Go back to previous topic
Forum nameHigh-Tech
Topic subjectBiggest jump was from 8-bit to 16bit, imo.
Topic URLhttp://board.okayplayer.com/okp.php?az=show_topic&forum=11&topic_id=303550&mesg_id=303711
303711, Biggest jump was from 8-bit to 16bit, imo.
Posted by PlanetInfinite, Thu Jul-26-18 11:45 AM
Developers and console manufacturers found ways to work within the limitations of the cartridge based system.

Look at the difference between the first Super Mario on NES and Super Mario on SNES. Metroid vs Super Metroid.
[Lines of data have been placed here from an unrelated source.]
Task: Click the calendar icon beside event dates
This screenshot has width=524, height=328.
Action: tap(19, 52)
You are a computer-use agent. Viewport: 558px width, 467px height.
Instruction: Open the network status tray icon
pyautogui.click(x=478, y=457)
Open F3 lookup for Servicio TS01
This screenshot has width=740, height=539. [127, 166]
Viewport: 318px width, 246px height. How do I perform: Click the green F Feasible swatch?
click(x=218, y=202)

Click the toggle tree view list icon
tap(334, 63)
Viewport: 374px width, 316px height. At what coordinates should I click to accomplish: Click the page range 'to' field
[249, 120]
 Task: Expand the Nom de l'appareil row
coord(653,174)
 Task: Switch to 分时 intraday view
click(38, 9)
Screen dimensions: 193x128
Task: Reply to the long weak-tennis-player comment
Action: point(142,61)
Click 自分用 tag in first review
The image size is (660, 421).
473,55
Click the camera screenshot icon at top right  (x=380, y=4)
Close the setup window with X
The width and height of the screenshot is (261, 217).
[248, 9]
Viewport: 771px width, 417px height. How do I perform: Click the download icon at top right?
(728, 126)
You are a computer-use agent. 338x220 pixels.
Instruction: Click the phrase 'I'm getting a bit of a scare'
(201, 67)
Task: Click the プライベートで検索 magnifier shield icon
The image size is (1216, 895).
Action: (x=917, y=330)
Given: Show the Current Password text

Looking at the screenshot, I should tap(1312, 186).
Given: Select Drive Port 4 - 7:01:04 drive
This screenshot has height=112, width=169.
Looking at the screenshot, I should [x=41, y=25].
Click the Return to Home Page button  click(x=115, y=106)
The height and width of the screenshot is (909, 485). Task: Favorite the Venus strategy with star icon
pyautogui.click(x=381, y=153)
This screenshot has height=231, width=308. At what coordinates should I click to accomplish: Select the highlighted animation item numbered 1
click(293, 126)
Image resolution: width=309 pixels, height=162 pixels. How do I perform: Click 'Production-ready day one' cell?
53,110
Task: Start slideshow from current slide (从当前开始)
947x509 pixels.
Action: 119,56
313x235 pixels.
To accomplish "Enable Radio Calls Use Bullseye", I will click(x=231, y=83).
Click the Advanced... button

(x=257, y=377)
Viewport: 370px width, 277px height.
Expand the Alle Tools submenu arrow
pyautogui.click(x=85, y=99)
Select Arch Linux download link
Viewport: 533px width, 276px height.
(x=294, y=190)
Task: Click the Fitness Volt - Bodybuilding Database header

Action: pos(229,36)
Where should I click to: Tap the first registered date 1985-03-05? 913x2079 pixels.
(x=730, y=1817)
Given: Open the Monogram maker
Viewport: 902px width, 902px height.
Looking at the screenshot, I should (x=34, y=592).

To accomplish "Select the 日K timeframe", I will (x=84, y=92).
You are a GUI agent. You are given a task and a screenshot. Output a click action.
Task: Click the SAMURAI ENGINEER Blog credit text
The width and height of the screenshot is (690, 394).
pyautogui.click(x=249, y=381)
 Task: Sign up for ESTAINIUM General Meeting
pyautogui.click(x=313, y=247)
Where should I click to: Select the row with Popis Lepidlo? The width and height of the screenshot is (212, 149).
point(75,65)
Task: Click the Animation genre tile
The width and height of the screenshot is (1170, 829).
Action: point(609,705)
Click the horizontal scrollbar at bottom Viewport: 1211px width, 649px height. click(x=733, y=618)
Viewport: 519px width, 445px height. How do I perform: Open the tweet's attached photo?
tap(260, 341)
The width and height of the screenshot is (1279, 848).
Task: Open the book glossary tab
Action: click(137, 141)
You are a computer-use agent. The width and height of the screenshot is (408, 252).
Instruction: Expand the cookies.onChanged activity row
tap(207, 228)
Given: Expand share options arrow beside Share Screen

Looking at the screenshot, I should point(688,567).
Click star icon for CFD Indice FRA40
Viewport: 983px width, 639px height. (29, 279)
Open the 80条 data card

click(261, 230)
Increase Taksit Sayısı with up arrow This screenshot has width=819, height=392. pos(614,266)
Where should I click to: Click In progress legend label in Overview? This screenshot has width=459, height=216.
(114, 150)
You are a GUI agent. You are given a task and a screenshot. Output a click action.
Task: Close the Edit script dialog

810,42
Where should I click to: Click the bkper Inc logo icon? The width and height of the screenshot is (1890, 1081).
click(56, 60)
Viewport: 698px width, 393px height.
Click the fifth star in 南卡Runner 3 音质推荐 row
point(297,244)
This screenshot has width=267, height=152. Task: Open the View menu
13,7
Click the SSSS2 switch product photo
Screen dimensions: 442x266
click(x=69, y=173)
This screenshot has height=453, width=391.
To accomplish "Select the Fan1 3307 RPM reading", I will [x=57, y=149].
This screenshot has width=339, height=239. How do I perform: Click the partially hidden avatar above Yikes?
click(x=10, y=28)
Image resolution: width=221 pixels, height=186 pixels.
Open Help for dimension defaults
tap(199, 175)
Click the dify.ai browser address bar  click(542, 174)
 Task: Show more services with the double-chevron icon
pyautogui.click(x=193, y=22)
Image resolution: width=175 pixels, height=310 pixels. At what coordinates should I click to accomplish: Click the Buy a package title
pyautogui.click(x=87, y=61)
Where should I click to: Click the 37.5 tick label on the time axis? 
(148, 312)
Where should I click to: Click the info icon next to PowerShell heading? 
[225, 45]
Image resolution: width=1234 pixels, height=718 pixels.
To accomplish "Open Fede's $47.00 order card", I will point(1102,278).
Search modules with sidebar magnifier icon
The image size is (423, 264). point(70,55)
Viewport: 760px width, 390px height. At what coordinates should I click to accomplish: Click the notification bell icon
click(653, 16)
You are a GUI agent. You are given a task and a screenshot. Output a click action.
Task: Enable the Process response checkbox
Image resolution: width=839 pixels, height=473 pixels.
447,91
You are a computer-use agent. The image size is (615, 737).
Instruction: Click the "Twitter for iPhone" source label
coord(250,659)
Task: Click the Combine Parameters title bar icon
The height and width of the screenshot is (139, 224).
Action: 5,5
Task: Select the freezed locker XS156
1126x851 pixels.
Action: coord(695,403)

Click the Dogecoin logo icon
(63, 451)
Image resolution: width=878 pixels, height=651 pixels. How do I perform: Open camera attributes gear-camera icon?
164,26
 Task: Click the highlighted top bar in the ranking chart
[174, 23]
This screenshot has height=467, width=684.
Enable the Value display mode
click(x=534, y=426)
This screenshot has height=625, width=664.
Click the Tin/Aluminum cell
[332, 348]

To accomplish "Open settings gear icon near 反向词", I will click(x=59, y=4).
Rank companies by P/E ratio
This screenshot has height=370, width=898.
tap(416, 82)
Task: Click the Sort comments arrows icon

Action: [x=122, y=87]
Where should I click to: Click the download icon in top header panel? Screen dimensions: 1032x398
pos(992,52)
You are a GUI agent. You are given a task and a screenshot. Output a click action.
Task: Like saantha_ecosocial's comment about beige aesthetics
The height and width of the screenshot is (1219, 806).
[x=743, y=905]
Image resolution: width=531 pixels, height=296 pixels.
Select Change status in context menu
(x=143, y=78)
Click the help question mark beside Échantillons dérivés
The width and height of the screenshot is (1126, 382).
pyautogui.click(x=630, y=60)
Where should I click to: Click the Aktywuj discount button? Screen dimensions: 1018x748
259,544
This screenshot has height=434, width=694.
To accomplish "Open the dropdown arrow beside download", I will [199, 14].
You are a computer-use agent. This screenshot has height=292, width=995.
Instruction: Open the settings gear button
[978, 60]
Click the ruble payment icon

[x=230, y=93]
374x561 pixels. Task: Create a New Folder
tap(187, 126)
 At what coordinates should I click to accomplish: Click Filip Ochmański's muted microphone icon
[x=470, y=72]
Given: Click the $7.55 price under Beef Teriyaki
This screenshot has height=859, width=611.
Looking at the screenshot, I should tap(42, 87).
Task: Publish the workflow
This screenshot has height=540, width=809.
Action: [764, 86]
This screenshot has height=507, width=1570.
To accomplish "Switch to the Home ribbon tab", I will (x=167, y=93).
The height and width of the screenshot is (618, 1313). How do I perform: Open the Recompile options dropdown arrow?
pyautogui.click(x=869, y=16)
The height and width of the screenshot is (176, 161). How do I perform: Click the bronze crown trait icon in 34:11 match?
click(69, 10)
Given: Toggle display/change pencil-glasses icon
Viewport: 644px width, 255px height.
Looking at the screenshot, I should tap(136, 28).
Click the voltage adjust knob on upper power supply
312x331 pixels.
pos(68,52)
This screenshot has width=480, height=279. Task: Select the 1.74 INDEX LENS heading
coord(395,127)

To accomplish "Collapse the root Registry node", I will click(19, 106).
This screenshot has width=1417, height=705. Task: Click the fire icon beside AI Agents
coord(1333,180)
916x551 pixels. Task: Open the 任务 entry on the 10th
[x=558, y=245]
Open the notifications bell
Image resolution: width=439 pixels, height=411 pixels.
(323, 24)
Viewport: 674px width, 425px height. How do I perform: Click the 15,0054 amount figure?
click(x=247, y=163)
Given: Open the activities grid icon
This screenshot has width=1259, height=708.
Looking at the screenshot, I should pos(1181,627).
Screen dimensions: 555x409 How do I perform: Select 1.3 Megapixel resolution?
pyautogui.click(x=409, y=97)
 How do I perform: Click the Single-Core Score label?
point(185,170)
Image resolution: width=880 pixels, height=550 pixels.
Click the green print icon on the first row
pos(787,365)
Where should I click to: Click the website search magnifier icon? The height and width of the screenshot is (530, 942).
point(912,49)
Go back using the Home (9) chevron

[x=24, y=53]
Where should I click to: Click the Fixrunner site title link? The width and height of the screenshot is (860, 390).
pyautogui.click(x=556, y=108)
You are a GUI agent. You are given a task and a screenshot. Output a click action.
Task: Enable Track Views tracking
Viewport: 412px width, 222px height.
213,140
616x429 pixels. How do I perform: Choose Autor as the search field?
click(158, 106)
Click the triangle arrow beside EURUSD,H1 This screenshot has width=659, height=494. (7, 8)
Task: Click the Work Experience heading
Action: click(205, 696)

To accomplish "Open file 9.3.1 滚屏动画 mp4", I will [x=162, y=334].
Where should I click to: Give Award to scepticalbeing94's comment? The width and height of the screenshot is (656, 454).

SNES had mode 7 graphics and Genesis actually had the ability to emulate 3D graphics.

The color palette from the NES was 54 (400+ if you include the tinting effects) while the SNES had 32,000 and could show off 256 colors at once (which is why we got that sick photorealistic Shaq Fu title screen).

And that's not even just in graphics. Sound quality was a major improvement between those generations. Stereo sound, orchestrations/arrangements, simulated voice processing.

The graphical jump from 16-bit > CD-era games was a technological achievement but it's all just throwing horsepower behind proprietary graphic chipsets and making shit more realistic. 16 bit era was devs actually getting complex with the tools they had on hand.